Aile Hukuku, 4721 Sayılı Türk Medeni Kanunu kapsamında hukuki varlığını sürdürmekte ve çeşitli alt konuları içermektedir. Bu konulardan başlıcaları; evlenme, boşanma, evlat edinme, mal rejimleri, velayet ve nafakadır.
- Evlenme; Kanunda açıklanan koşulları sağlayan kişilerin resmi makamlar önünde evlenme isteklerini beyan etmeleri ile sağlanmış olur. Evlenme, Aile Hukukunun büyük bir bölümünü oluşturan konulardan biridir.
- Kanunda açıklanan sebepler nedeniyle evlilik birliğinin sona erdirilmesine boşanma Boşanma sonucunda eşlerin durumlarında birçok değişiklik meydana gelmektedir.
- Çocukları olan ya da olmayan kişilerin yasada açıklanan şartları sağlaması halinde bir çocuğu kendi nüfuslarına almak suretiyle evlat edinmeleri mümkündür. Bu konuya ilişkin belirli şartların mevcudiyeti aranmakta olup, bu şartların sağlanmaması halinde evlat edinme kurumundan bahsetmek mümkün olmayacaktır.
- Mal Rejimi; evlenme, boşanma ya da ölüm sonrasında eşlerin gerek evlilik öncesi, gerekse de evlilik içerisinde kazanmış oldukları para ve sahip oldukları tüm malların nasıl paylaştırılacağı konularına temel teşkil etmektedir. Aile Hukukunun çözüme kavuşturulmasında güçlük çekilen konularından biridir.
- Aile Konutu; eşlerin birlikte ikamet ettikleri evdir. Aile konutu güvencesi eşlerin yatırım amaçlı ya da kiraya verdikleri diğer taşınmazlarını kapsamamakla beraber, yalnızca ikametlerine tahsis edilmiş tek bir taşınmaz için geçerlidir.
- Yasalara göre reşit olmayan çocukların temsil edilmesi, velayet olarak adlandırılır. Ülkemizde reşit olma yaşı 18 olup çocuklar bu yaşa kadar evlilik birliği içerisinde müştereken anne ve baba tarafından temsil edilirler. Evliliğin sonlanmasından sonra ise velayet mahkeme kararı ile taraflardan birine bırakılmaktadır.

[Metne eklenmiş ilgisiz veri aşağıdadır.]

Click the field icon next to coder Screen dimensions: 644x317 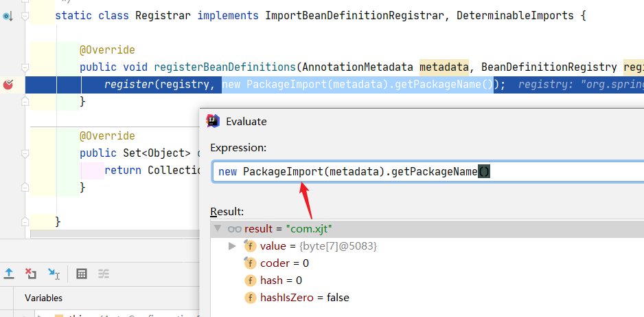pyautogui.click(x=251, y=263)
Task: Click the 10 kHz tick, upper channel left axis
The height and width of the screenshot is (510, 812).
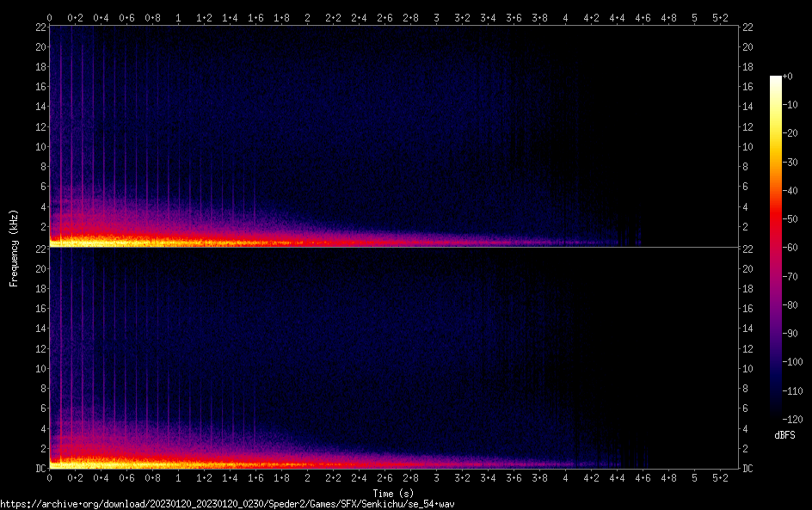Action: point(40,146)
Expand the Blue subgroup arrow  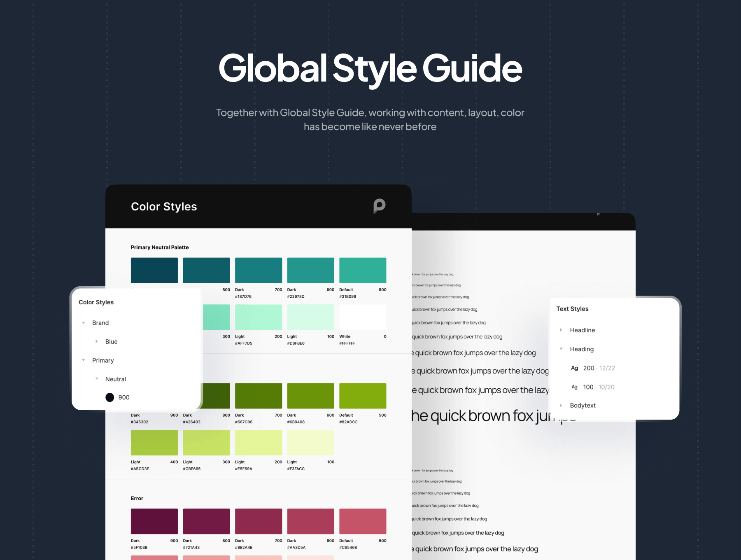click(97, 341)
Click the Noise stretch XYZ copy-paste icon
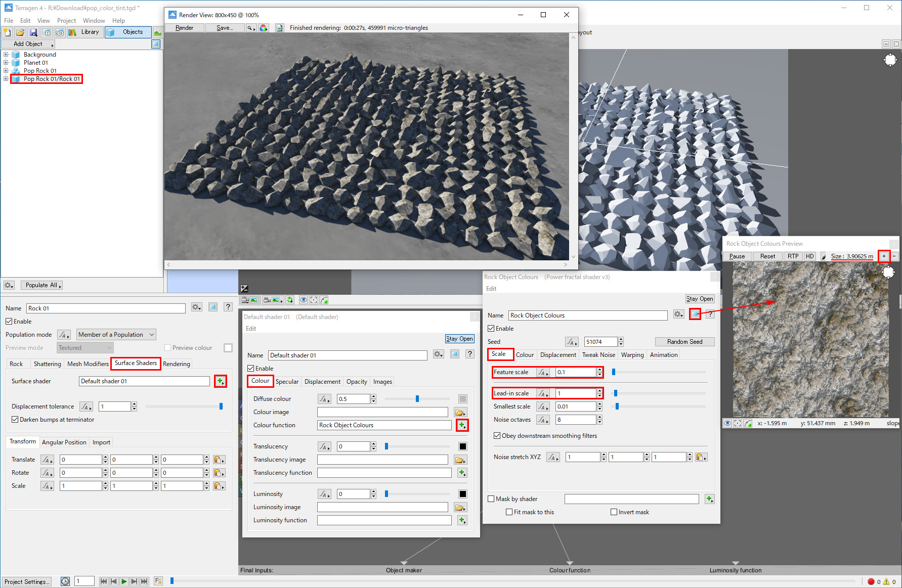This screenshot has height=588, width=902. (701, 457)
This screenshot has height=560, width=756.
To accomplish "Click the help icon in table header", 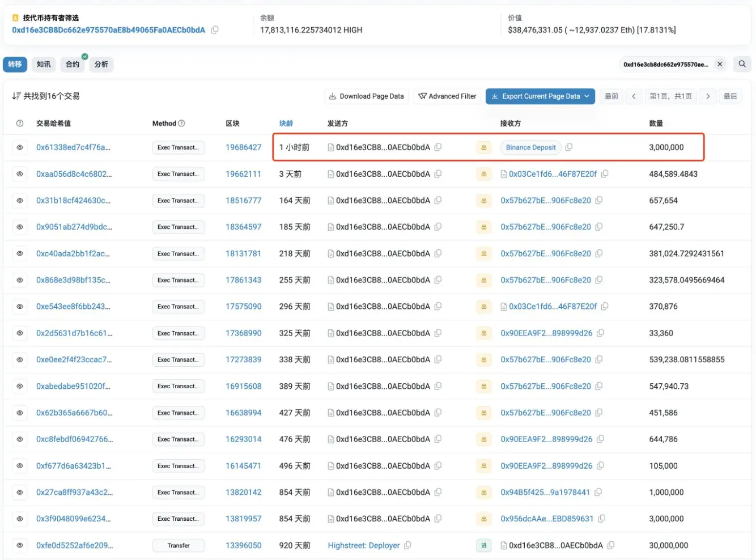I will click(x=20, y=124).
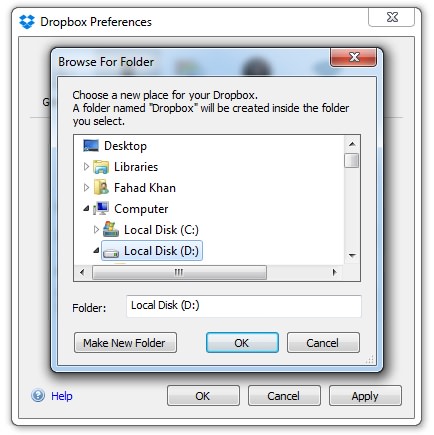Click the Make New Folder button

(x=125, y=343)
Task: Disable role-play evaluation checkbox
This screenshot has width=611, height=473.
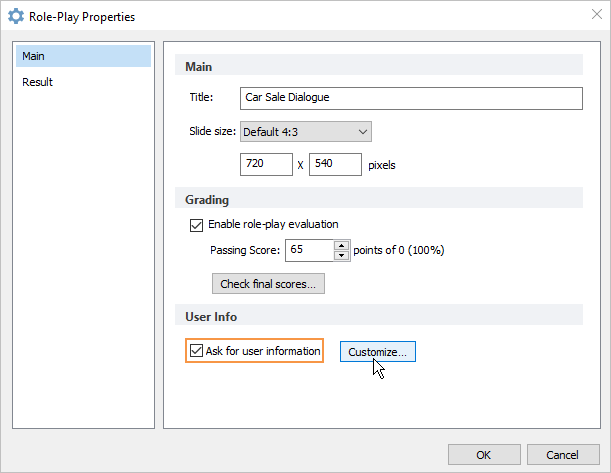Action: point(196,224)
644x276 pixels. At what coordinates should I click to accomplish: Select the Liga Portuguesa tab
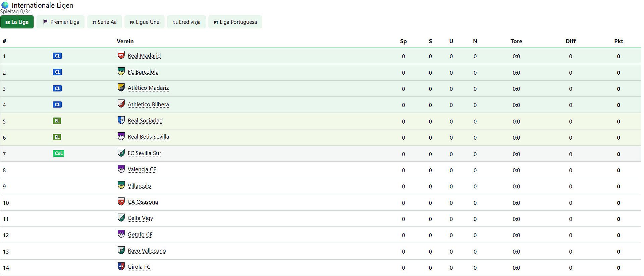point(235,22)
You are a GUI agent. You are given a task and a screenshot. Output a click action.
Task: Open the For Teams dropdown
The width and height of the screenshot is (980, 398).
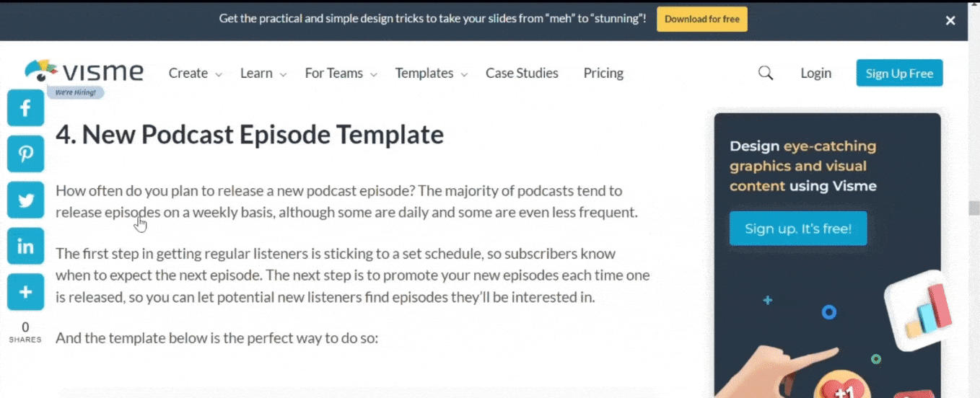tap(341, 74)
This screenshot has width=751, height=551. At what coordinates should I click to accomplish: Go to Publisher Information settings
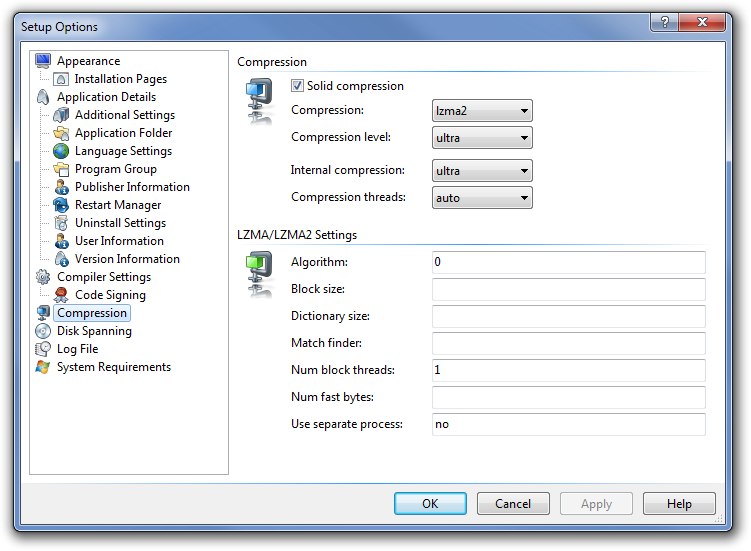tap(131, 187)
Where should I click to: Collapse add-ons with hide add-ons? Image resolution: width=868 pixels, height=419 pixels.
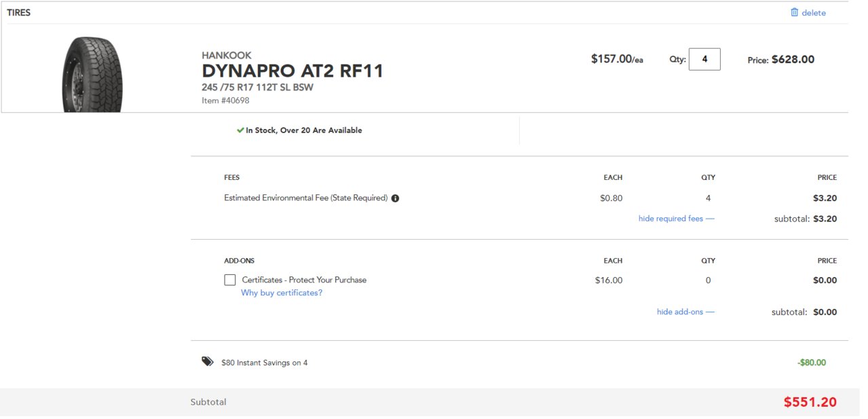pos(685,312)
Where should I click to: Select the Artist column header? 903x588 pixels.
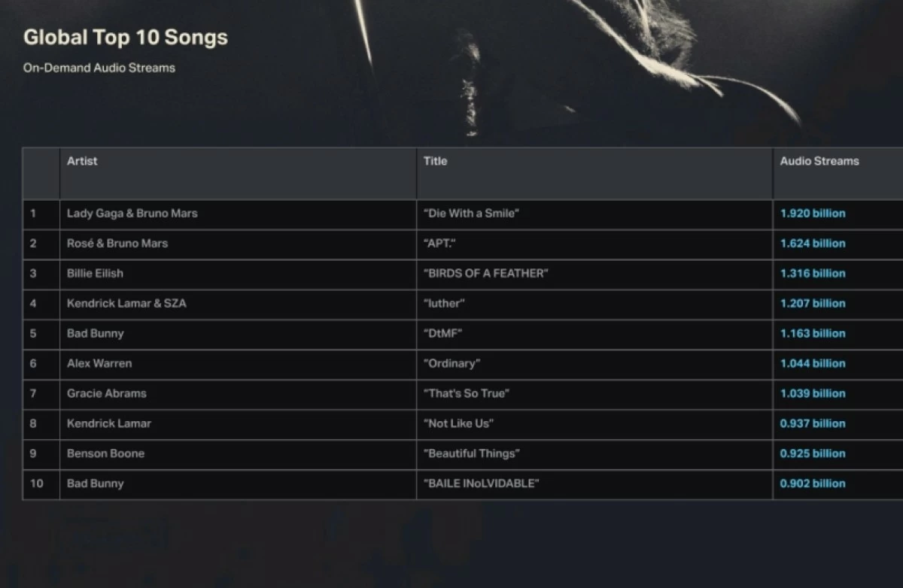point(82,161)
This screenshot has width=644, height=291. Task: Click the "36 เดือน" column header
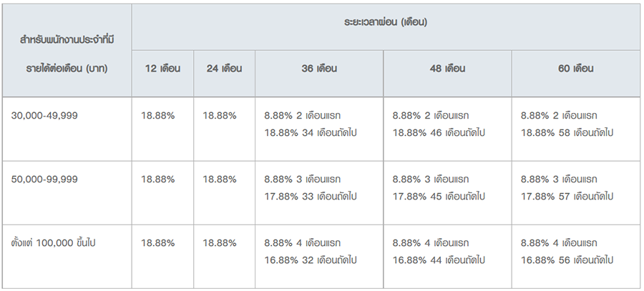(x=318, y=69)
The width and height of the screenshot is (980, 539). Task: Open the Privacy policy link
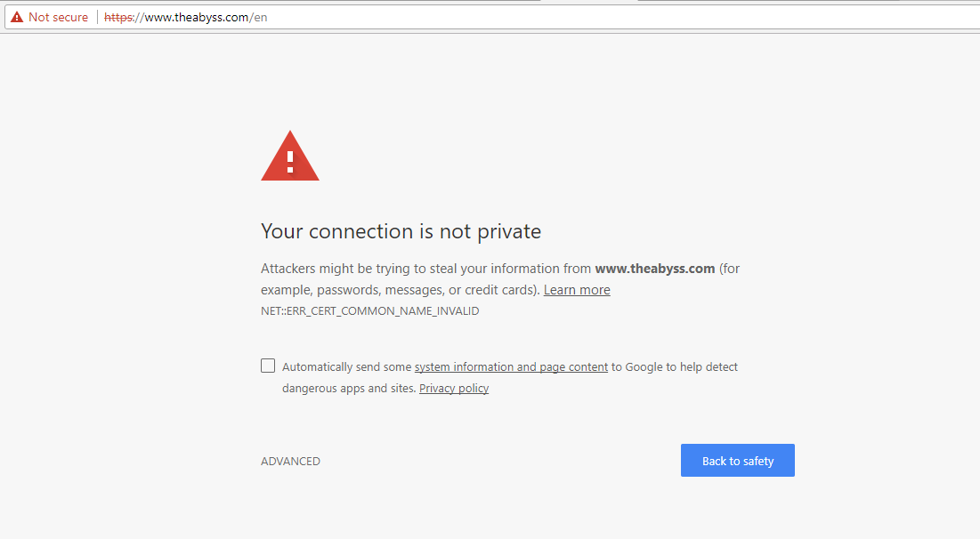454,388
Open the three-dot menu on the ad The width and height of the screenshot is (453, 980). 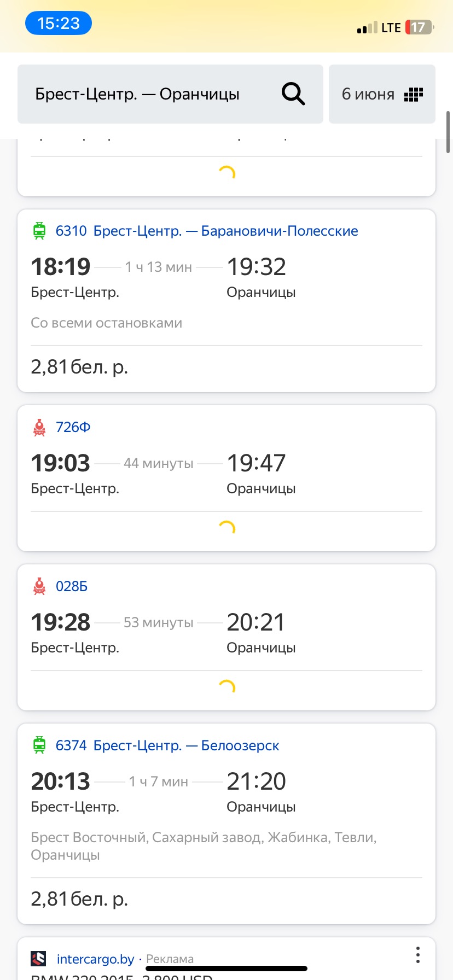(x=418, y=955)
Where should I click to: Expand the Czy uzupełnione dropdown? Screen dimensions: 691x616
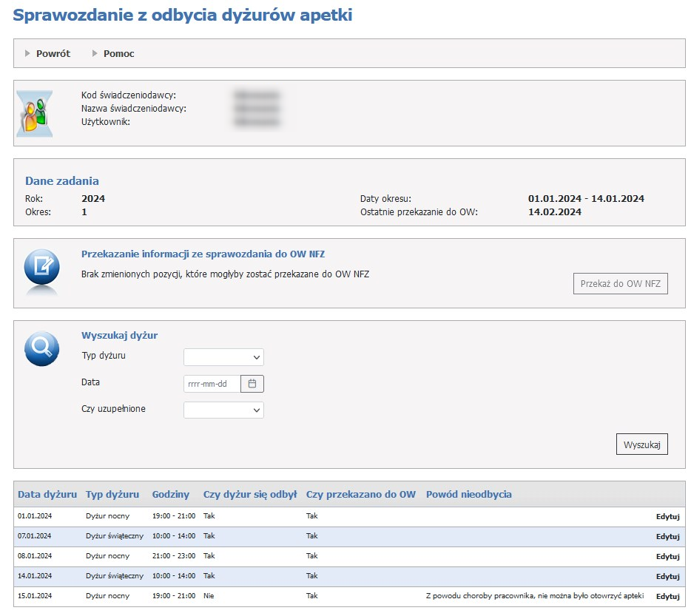(x=223, y=410)
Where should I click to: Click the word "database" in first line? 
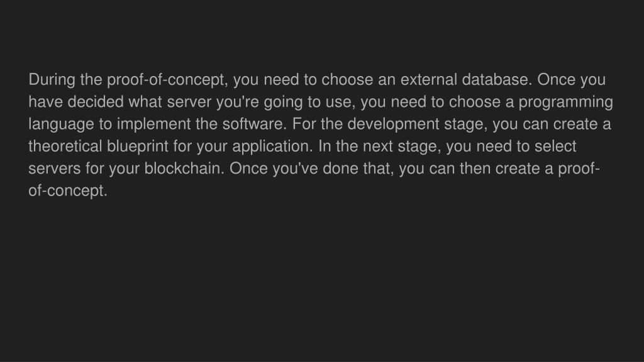point(497,80)
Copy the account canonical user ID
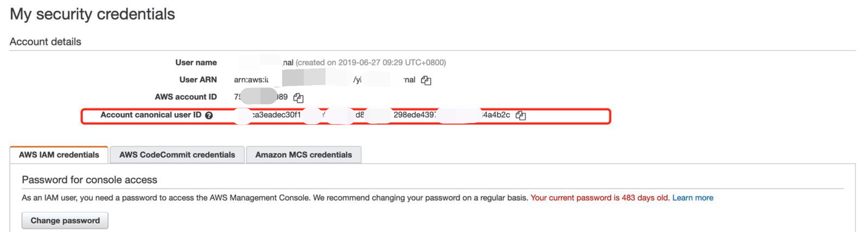Viewport: 868px width, 232px height. 521,115
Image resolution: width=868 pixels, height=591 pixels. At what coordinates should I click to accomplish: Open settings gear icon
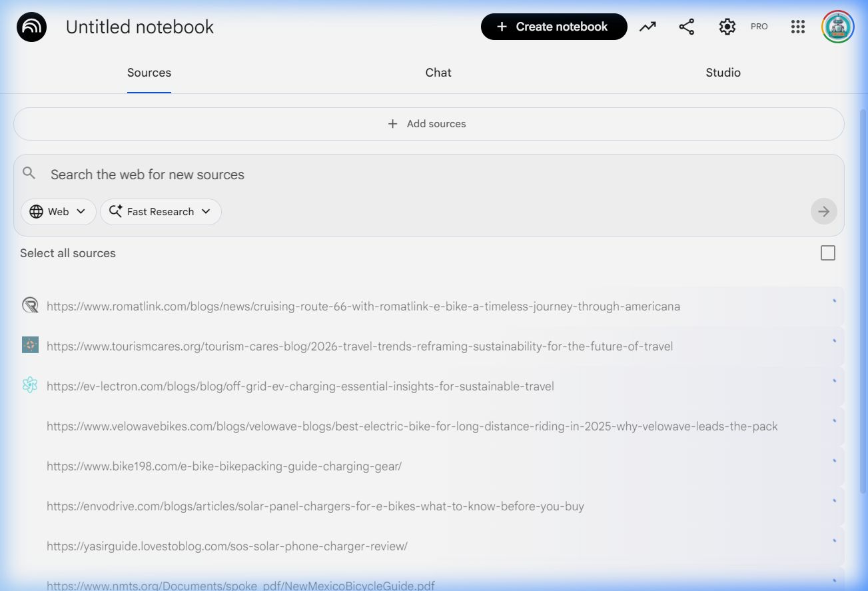coord(727,27)
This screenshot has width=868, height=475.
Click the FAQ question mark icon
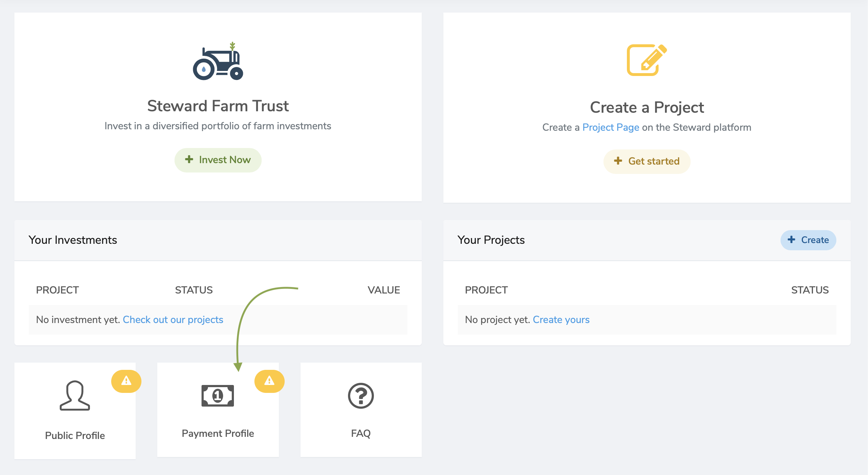pyautogui.click(x=361, y=395)
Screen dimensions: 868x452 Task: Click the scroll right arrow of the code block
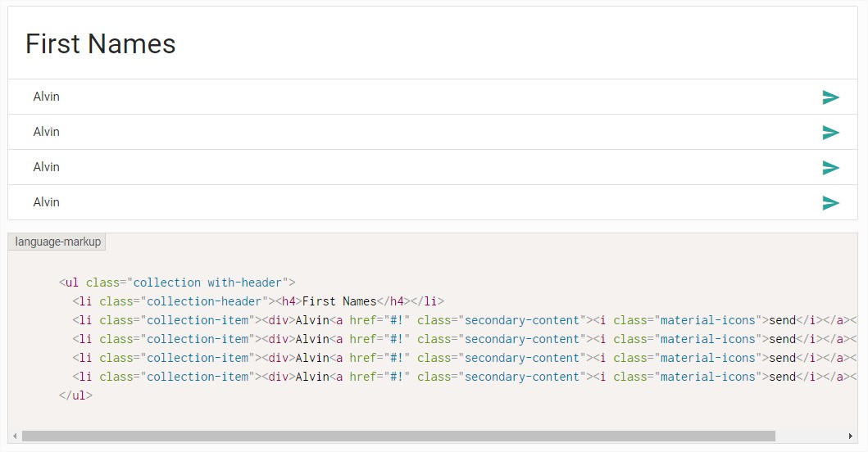852,436
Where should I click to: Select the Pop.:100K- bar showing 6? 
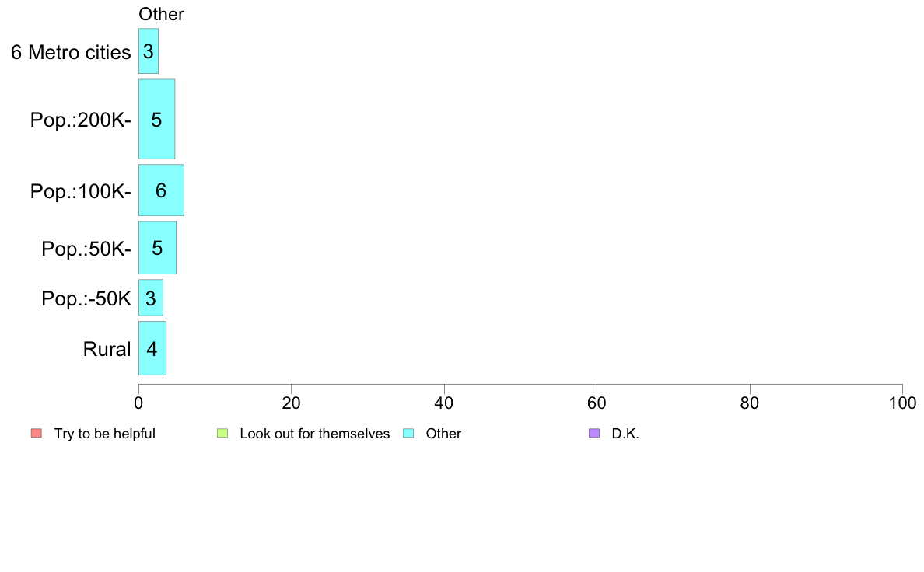(162, 190)
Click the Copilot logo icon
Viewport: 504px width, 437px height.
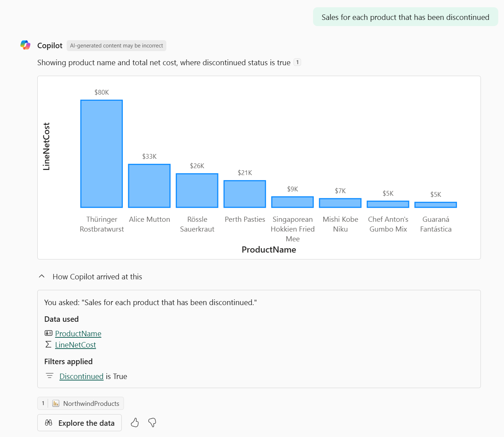click(x=25, y=45)
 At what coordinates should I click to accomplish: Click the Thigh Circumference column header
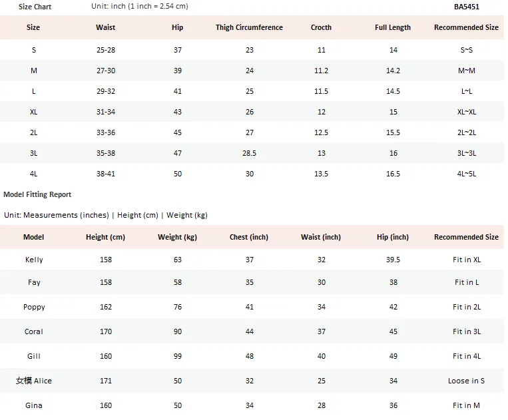tap(249, 27)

- Boşanma yüzünden yoksulluğa düşecek tarafın, kusuru daha ağır olmamak koşuluyla, geçimi için diğer taraftan malî gücü oranında aldığı aylık geçim parası olarak nitelendirilen yoksulluk nafakası, mahkeme kararıyla belirlenir. İştirak nafakası, boşanma davası neticesinde çocuğun velayeti kendisinde olmayan eş aleyhine, çocuğun giderlerine katılmasını sağlamak üzere hükmedilen nafakadır. Tedbir nafakası ise, boşanma davası açılmadan önce veya açıldıktan sonra herhangi bir eşin veya ergin olmayan çocukların geçimini sağlamak üzere hükmedilen nafaka türüdür.
Aile Mahkemelerinde en çok görülen davalar arasında Boşanma Davaları bulunmaktadır. Bu davalar uzun süreç gerektiren ve belirli şartların varlığı halinde boşanmayla sonuçlanacak davalardır. Boşanma süreci taraflar açısından oldukça meşakkatli bir süreç olabilmektedir. Dava sırasında öne sürülen her ayrıntı hâkimin takdir edeceği karar üzerinde etkili olabilmektedir ve öne sürülecek veya öne sürülmeyecek hususlar dikkatle değerlendirilmelidir.